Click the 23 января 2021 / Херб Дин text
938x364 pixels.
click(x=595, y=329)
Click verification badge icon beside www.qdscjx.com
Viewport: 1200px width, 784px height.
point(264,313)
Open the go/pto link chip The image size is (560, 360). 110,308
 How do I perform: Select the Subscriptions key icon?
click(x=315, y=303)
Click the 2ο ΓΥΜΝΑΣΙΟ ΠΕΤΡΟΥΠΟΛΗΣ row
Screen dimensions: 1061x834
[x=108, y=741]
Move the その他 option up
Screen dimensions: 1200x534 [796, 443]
##########
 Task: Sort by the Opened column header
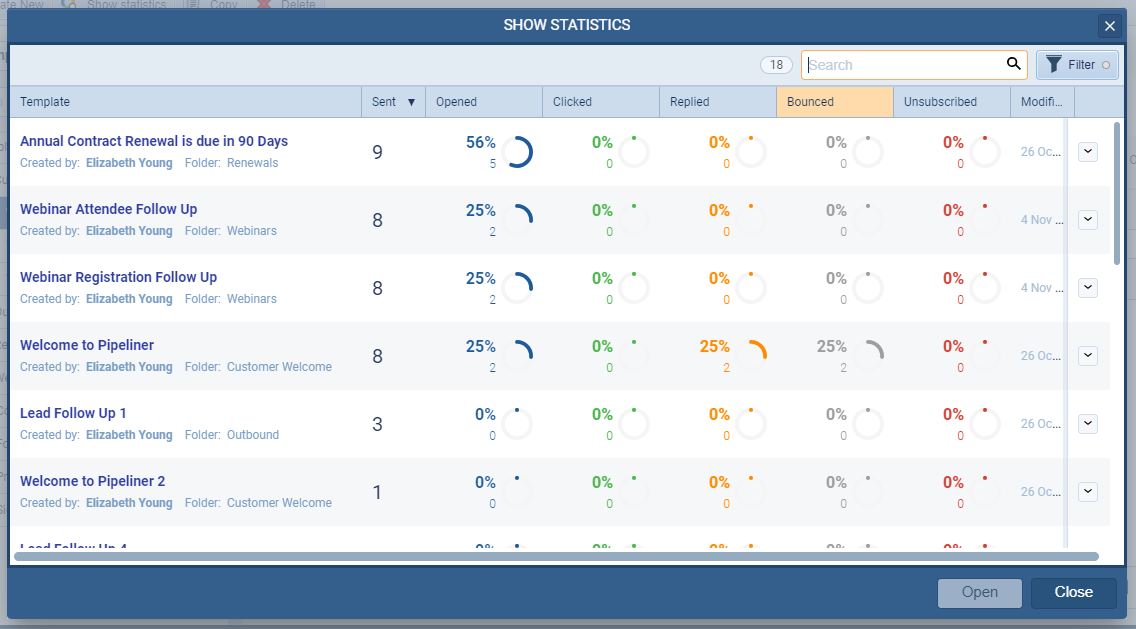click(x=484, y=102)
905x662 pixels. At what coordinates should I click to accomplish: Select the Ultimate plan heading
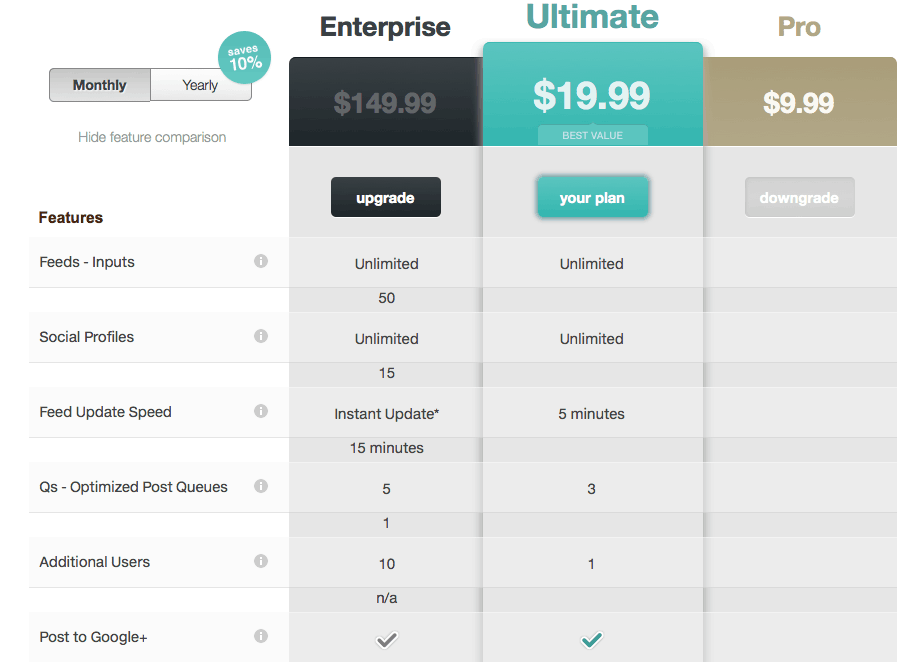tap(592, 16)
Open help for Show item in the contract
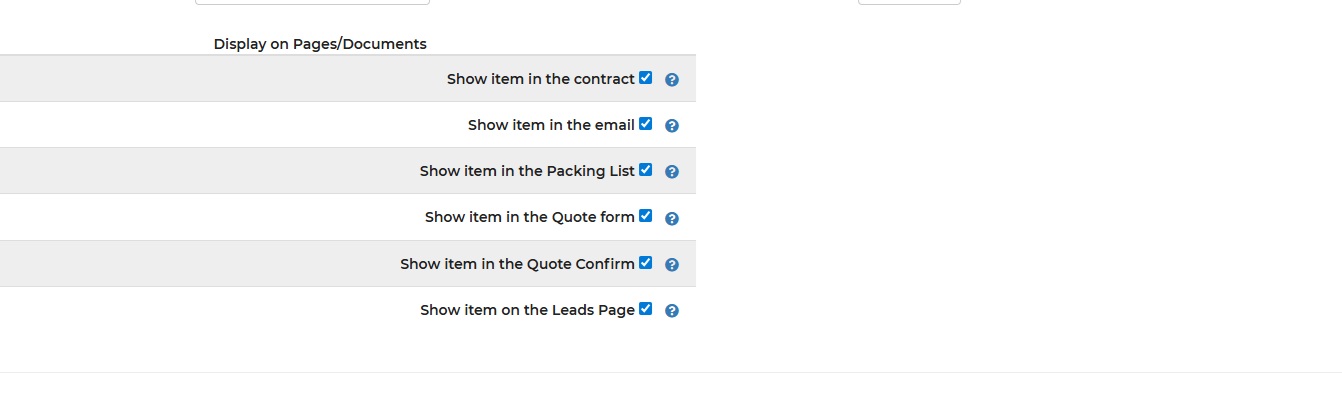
##########
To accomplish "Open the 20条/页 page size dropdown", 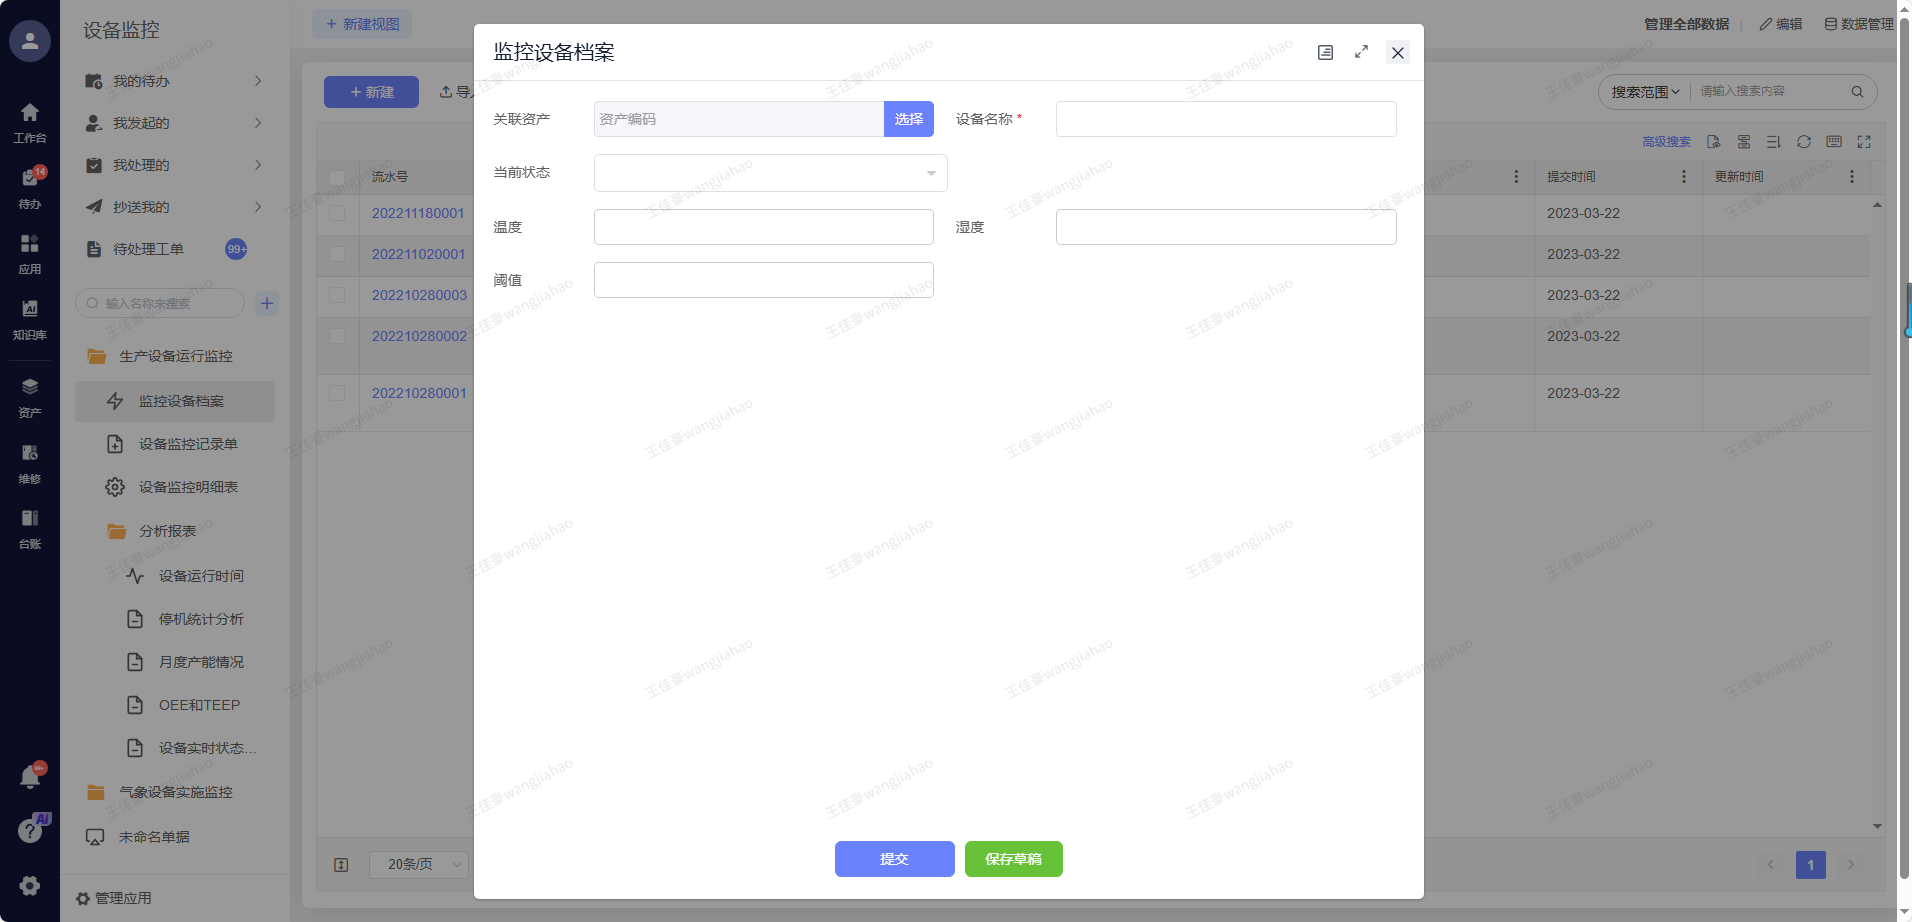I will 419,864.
##########
--- AIM OF THE TASK ---
Using the data above, retype exactly the lines from the line with "905x662 pixels. At" to the line with "Open help for Show item in the contract", inclusive. No pictures and nothing else.

--- TASK RESPONSE ---
905x662 pixels. At what coordinates should I click to accomplish: Select the Ultimate plan heading
tap(592, 16)
Open help for Show item in the contract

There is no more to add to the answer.